The post-Covid-19 college athletic scene is going to very different from what we’re used to. As of today, Furman University decided to discontinue its Division 1 men’s baseball and lacrosse team “in an effort to address the unprecedented financial impact of the COVID-19 pandemic,” according to the university’s website. The university will also cut the salaries of the president and senior administrators, implement furloughs and budget reductions. Like most universities, Furman is expecting a decrease in enrollment this fall as many students and athletes decide to postpone college or enroll at schools closer to their homes. The combined losses in tuition and other revenues along with the added costs of the pandemic are expected to result in a multimillion-dollar deficit for Furman in the coming fiscal year.
The last men’s DI lacrosse program to be shut down was Presbyterian, also in South Carolina, in 2011. 12 Furman men’s lacrosse players have now entered the NCAA Transfer Portal. Furman baseball meant about everything to people in South Carolina if they didn’t root for the Tigers or Gamecocks. Furman University began playing college baseball in 1896, over 125 years ago. Furman is the second school to cut baseball in the wake of the coronavirus pandemic and the financial crisis affecting college athletics.
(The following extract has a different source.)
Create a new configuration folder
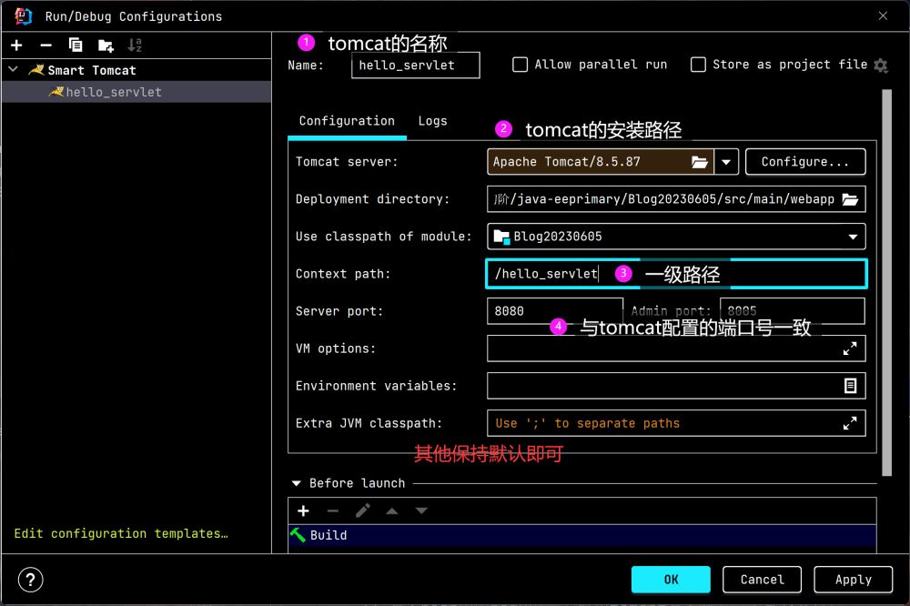 [106, 45]
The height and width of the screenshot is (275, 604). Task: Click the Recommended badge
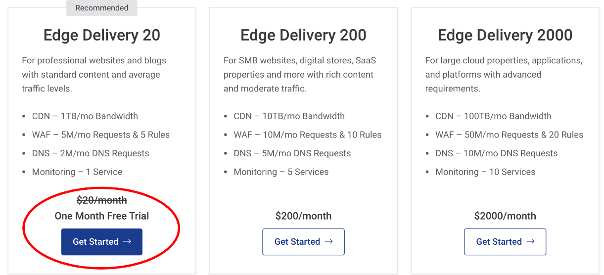click(101, 8)
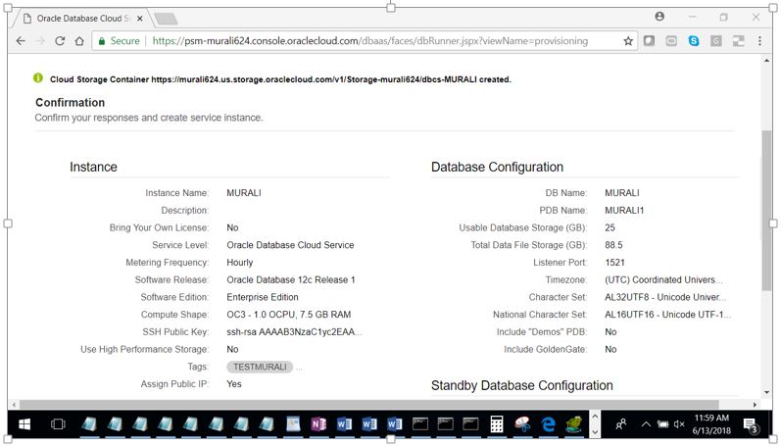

Bowling Green State was the first, eliminating its program on May 15.
Cincinnati has permanently cut its men’s soccer program. Old Dominion has cut wrestling. Akron eliminated three sports — golf, tennis and cross country. Louisville has furloughed 45 athletic department staffers. Arizona, Colorado, Kansas, Syracuse, Rutgers, Minnesota, Texas Tech and Iowa State have handed out pay cuts from the top-to-bottom. Non-revenue college sports will be the financial casualties of the COVID-19 shutdown.
Fall sports are still up in air, but programs that don’t generate much profit will continue to disappear. As part of strategic budget planning amid the COVID-19 pandemic, Central Michigan announced today the decision to discontinue its men’s track and field program, effective immediately. Landscape of college sports is on fire. The list of post-secondary colleges that will lose varsity sports will continue to get longer and longer.